At First Baptist, Raleigh, meanwhile, dissatisfaction with the SBC and its family stance is expressed, for example, by Carolyn Dickens, who chairs the church’s deacon body.
“I have an 18-year-old daughter,” she told The New York Times. “And how could I look at her and tell her that her opinion does not mean as much as some man’s?”
The 1,300-member church, founded in 1812, has been ordaining women deacons for more than 100 years, and its bylaws require that women comprise more than half the deacon body, according to a July 13 story in the Raleigh News & Observer.
The church’s pastor, Daniel Day, was quoted by the newspaper as describing the SBC family statement as “theologically abhorrent.”

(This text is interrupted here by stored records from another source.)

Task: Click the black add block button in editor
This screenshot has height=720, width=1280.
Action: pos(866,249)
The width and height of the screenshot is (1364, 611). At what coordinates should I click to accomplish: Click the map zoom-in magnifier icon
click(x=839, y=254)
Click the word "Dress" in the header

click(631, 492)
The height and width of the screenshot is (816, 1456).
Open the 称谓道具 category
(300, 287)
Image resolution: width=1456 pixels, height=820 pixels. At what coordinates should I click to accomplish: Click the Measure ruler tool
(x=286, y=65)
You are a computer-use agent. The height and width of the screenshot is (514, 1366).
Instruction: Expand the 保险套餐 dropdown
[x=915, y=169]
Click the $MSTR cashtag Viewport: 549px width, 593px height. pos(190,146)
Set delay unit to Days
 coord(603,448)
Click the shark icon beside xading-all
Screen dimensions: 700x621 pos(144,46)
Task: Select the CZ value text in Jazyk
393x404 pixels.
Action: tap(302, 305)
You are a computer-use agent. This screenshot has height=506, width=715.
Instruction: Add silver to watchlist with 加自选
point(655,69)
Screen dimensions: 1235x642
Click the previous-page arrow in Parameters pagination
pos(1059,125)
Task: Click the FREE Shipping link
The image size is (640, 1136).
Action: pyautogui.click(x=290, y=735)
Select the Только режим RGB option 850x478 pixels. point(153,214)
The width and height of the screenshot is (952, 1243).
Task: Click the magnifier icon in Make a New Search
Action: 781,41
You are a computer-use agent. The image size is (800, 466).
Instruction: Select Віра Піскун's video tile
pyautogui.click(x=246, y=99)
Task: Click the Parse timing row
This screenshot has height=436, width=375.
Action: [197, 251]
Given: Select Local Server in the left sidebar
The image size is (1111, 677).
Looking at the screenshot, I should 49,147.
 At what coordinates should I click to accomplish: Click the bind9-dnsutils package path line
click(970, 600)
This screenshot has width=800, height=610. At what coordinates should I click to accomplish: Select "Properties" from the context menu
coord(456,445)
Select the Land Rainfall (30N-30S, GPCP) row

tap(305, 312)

“It clubs women and puts men in a position I do not think is consonant with biblical witness,” Day was quoted as saying.
“I think if wives want to submit, that’s their business,” 91-year-old church member Mabel Claire Maddrey told The New York Times. She said she objects to “a denomination that seeks to impose someone else’s standards and wishes upon the entire denomination. I’m a Democrat, but I don’t bring that to church with me.”
Bill Merrell, vice president for convention relations with the SBC Executive Committee, reacting to the church’s deliberations, was quoted by The Times as saying: “In my opinion, it is a statement of their integrity to finally say, ‘We don’t like the Southern Baptists, we don’t believe in what they’re doing, and we’re not going to keep holding on to the fiction that we are a Southern Baptist church.”